Update the lines starting with the line with "Open the kube-worker4 node dropdown" and going on through the line with "Looking at the screenshot, I should point(57,29).", changing "icon" to "symbol" and leaving everything else as it is.

# THE RECORDS:

++++++++

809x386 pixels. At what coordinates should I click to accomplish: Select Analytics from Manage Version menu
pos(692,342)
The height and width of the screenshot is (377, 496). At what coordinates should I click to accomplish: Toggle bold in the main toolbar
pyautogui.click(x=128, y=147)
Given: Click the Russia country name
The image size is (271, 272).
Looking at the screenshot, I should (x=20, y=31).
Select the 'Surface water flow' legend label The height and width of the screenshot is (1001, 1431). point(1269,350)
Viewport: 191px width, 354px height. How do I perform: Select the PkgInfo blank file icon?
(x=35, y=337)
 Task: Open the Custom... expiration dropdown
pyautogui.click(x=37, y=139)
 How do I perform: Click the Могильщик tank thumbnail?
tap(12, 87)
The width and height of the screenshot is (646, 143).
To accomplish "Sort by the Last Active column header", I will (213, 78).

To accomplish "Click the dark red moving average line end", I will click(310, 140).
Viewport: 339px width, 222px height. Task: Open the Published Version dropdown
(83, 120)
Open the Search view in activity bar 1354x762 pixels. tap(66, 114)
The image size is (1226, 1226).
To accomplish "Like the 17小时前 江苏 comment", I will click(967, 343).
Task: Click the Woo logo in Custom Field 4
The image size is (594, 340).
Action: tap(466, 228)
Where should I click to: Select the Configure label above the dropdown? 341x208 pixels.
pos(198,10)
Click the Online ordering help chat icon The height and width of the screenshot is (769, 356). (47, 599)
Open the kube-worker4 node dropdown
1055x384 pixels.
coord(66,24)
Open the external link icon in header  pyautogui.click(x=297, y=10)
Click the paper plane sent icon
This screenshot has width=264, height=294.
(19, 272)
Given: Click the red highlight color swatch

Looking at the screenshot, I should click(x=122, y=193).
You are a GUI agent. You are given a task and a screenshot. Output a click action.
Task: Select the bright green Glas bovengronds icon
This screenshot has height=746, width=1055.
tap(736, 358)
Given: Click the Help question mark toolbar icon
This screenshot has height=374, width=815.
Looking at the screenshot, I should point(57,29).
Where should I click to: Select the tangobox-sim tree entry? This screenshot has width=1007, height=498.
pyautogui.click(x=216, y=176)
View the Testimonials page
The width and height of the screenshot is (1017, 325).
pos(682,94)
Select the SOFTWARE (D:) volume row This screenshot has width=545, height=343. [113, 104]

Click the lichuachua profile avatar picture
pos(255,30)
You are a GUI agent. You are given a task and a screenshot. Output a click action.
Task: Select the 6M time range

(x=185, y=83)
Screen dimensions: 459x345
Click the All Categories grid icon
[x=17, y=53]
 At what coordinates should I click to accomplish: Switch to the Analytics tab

++++++++

# SOLUTION:
Open the kube-worker4 node dropdown
1055x384 pixels.
coord(66,24)
Open the external link symbol in header  pyautogui.click(x=297, y=10)
Click the paper plane sent symbol
This screenshot has width=264, height=294.
(19, 272)
Given: Click the red highlight color swatch

Looking at the screenshot, I should click(x=122, y=193).
You are a GUI agent. You are given a task and a screenshot. Output a click action.
Task: Select the bright green Glas bovengronds symbol
This screenshot has height=746, width=1055.
tap(736, 358)
Given: Click the Help question mark toolbar symbol
This screenshot has height=374, width=815.
Looking at the screenshot, I should point(57,29).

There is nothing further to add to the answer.